Safety and Quality Standards
Ambulatory centers that accept Medicare must meet federal conditions for participation, covering everything from staff qualifications to infection control. The Joint Commission, designated by the federal government as an approved accreditor for ASCs, evaluates facilities on staff competency, patient assessment, medication management, and infection prevention. Accreditation isn’t just a formality. It provides a standardized framework that helps facilities maintain consistency in how care is delivered.
Infection rates at ambulatory centers are generally low. One study tracking thousands of orthopedic operations found deep infection rates of 0.38% at a single-specialty ASC and 0.81% at a multispecialty facility. That difference was statistically significant, suggesting that centers focused on one type of surgery may have a slight edge in infection control, likely because staff and protocols are optimized for a narrower set of procedures. Both rates, however, are well under 1%.
What the Experience Looks Like
If you’re scheduled for a procedure at an ambulatory center, the day typically follows a predictable pattern. You arrive, check in, change into a gown, and meet with your surgical and anesthesia team for a final review. The procedure itself may take anywhere from 15 minutes to a few hours depending on complexity. Afterward, you move to a recovery area where nurses monitor your vital signs as anesthesia wears off.
Before you can go home, the clinical team checks a set of discharge criteria. You need to have stable vital signs, be awake and oriented, able to walk, and have your pain and nausea under control. Being able to drink fluids and urinate are also assessed. You’ll need someone to drive you home, and having another person stay with you the first night after surgery is strongly recommended. Most people spend two to four hours total at the facility, though this varies by procedure.
Cost Differences Compared to Hospitals
One of the main reasons ambulatory centers have grown so rapidly is the perception that they’re cheaper than hospitals. The reality is more nuanced and depends heavily on the specific procedure and your insurance plan. For many routine surgeries, ASCs do offer savings to the healthcare system overall because their overhead is lower. They don’t maintain emergency departments, inpatient beds, or the around-the-clock staffing that hospitals require.
However, your personal out-of-pocket costs may not always be lower at an ASC. A study examining spinal fusion procedures found that patients actually paid about 17% more out of pocket at ASCs compared to hospital outpatient departments, even though the facilities were reimbursed differently by insurers. Surgeon reimbursements were also roughly 12% higher at ASCs for the same procedure. The cost picture varies significantly by surgery type, geographic region, and insurance structure, so it’s worth asking your insurance company for specific cost estimates at both an ASC and a hospital before scheduling.

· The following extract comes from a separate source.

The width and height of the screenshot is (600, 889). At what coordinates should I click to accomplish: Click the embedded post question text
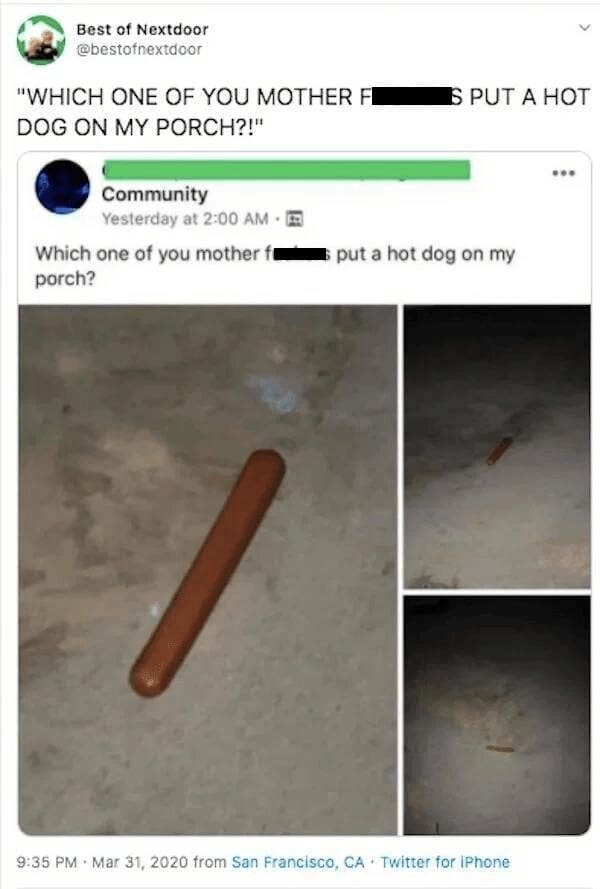click(x=275, y=265)
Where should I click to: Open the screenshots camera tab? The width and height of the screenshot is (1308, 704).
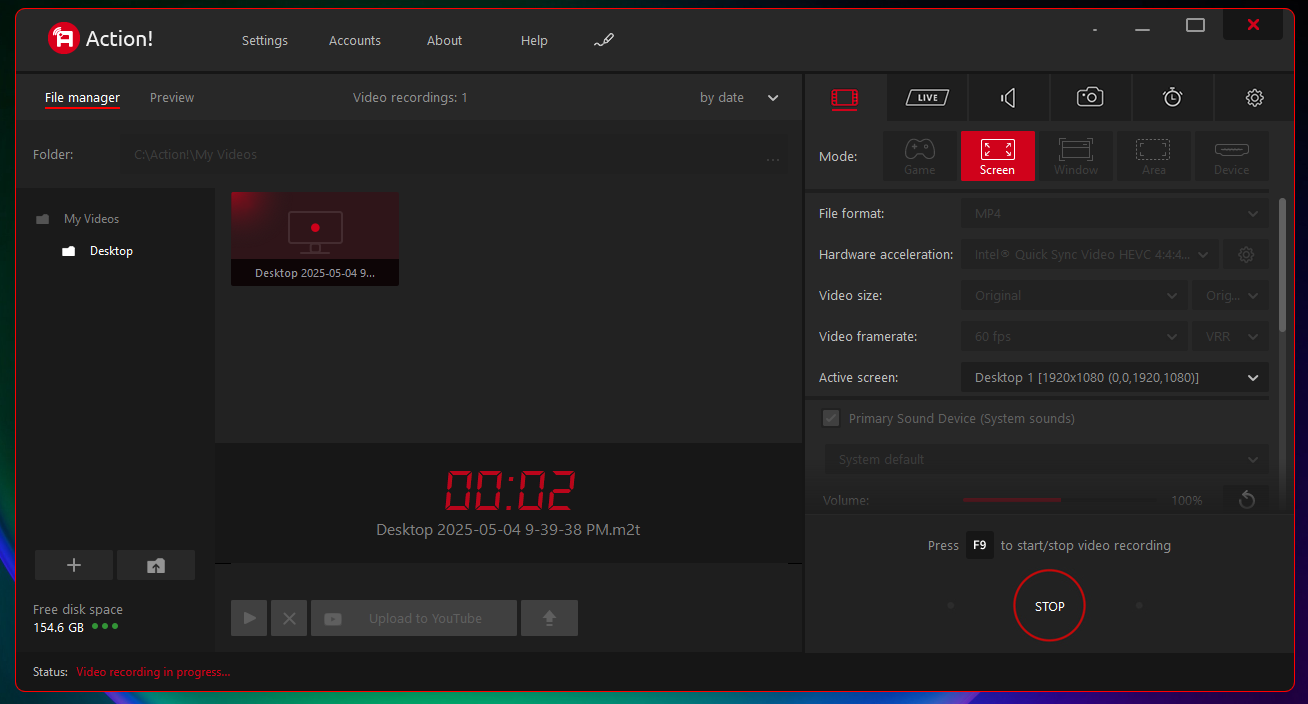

Types of Ambulatory Centers Beyond Surgery
While ambulatory surgery centers are the most well-known type, the broader term “ambulatory center” can also refer to any outpatient facility where patients receive care without being admitted overnight. This includes urgent care clinics, outpatient imaging centers, dialysis centers, infusion centers for chemotherapy or IV medications, and outpatient rehabilitation facilities. What unites them is the ambulatory model: you walk in, receive treatment, and leave the same day. ASCs are simply the most highly regulated and formally defined category within this broader landscape.